* Instruction *
Copy the rows below word for word, starting at the line containing "Given: Select Anwendungsprofil" and ending at the line containing "coord(304,6)".

+===+

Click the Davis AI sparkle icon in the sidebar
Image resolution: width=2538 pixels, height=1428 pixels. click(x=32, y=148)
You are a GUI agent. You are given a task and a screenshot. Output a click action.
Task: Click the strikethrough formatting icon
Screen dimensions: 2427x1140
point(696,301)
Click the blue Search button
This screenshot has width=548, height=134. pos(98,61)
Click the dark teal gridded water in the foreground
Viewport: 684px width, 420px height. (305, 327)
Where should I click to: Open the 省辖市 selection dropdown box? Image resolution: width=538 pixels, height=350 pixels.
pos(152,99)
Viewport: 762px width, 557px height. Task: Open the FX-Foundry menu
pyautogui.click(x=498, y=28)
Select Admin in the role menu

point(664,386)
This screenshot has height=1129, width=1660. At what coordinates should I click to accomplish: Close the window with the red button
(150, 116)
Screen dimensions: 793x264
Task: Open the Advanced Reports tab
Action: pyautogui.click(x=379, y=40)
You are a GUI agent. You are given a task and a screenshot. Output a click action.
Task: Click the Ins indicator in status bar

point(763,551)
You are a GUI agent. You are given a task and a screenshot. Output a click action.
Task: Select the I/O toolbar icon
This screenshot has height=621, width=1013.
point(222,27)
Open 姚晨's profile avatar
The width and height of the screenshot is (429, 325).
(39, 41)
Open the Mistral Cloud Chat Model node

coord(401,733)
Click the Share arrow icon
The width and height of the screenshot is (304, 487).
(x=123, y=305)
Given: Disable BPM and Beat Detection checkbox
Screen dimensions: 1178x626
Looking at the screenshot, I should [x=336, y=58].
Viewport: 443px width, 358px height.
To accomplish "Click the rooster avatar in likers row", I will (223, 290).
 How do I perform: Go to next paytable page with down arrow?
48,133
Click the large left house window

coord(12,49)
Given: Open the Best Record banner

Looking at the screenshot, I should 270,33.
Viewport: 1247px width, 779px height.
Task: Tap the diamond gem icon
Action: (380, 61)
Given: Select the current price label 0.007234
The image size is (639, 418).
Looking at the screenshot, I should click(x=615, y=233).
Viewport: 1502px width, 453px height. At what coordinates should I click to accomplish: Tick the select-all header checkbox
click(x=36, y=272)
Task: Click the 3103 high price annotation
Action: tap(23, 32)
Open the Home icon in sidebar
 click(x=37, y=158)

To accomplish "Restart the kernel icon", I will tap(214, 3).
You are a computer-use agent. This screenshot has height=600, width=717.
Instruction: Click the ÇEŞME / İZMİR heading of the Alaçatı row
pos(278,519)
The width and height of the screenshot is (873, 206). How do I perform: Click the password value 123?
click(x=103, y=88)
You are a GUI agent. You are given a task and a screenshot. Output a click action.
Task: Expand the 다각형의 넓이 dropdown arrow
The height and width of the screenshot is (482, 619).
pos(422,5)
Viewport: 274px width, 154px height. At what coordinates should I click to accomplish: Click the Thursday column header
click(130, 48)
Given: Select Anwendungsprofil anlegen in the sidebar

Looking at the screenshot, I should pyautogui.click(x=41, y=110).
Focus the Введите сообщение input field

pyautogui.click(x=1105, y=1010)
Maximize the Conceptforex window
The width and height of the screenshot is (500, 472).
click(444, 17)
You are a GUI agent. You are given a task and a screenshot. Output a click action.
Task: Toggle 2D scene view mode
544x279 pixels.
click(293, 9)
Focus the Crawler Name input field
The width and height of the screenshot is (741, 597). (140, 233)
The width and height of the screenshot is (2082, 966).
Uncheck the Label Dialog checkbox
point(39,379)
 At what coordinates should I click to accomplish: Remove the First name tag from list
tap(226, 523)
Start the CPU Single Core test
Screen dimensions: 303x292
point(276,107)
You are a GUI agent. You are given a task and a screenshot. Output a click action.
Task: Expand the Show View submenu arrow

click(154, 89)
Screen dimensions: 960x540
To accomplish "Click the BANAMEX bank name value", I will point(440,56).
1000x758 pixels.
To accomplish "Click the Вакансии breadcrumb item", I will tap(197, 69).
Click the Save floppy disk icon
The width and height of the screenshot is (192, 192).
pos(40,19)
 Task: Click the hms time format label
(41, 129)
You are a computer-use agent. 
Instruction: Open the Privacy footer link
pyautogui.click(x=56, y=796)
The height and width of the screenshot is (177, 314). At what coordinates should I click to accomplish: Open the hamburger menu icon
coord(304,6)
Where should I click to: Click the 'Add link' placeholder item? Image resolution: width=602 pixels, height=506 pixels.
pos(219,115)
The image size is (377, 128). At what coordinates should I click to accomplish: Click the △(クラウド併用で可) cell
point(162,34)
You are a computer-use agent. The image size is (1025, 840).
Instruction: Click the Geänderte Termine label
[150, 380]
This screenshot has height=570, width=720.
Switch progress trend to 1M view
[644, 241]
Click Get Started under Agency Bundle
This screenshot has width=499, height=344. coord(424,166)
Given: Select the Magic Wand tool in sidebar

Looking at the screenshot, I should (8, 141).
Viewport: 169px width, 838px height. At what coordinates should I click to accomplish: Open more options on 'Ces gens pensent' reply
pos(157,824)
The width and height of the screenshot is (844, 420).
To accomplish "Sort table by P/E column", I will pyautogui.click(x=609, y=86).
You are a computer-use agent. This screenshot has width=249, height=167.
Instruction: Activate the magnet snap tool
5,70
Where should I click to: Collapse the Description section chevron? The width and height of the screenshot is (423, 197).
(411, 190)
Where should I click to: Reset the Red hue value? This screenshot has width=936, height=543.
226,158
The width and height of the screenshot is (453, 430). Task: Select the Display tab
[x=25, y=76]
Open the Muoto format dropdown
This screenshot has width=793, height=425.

+===+

* Result of the task *
Given: Select Anwendungsprofil anlegen in the sidebar

Looking at the screenshot, I should pyautogui.click(x=41, y=110).
Focus the Введите сообщение input field

pyautogui.click(x=1105, y=1010)
Maximize the Conceptforex window
The width and height of the screenshot is (500, 472).
click(444, 17)
You are a GUI agent. You are given a task and a screenshot. Output a click action.
Task: Toggle 2D scene view mode
544x279 pixels.
click(293, 9)
Focus the Crawler Name input field
The width and height of the screenshot is (741, 597). (140, 233)
The width and height of the screenshot is (2082, 966).
Uncheck the Label Dialog checkbox
point(39,379)
 At what coordinates should I click to accomplish: Remove the First name tag from list
tap(226, 523)
Start the CPU Single Core test
Screen dimensions: 303x292
point(276,107)
You are a GUI agent. You are given a task and a screenshot. Output a click action.
Task: Expand the Show View submenu arrow

click(154, 89)
Screen dimensions: 960x540
To accomplish "Click the BANAMEX bank name value", I will point(440,56).
1000x758 pixels.
To accomplish "Click the Вакансии breadcrumb item", I will tap(197, 69).
Click the Save floppy disk icon
The width and height of the screenshot is (192, 192).
pos(40,19)
 Task: Click the hms time format label
(41, 129)
You are a computer-use agent. 
Instruction: Open the Privacy footer link
pyautogui.click(x=56, y=796)
The height and width of the screenshot is (177, 314). At what coordinates should I click to accomplish: Open the hamburger menu icon
coord(304,6)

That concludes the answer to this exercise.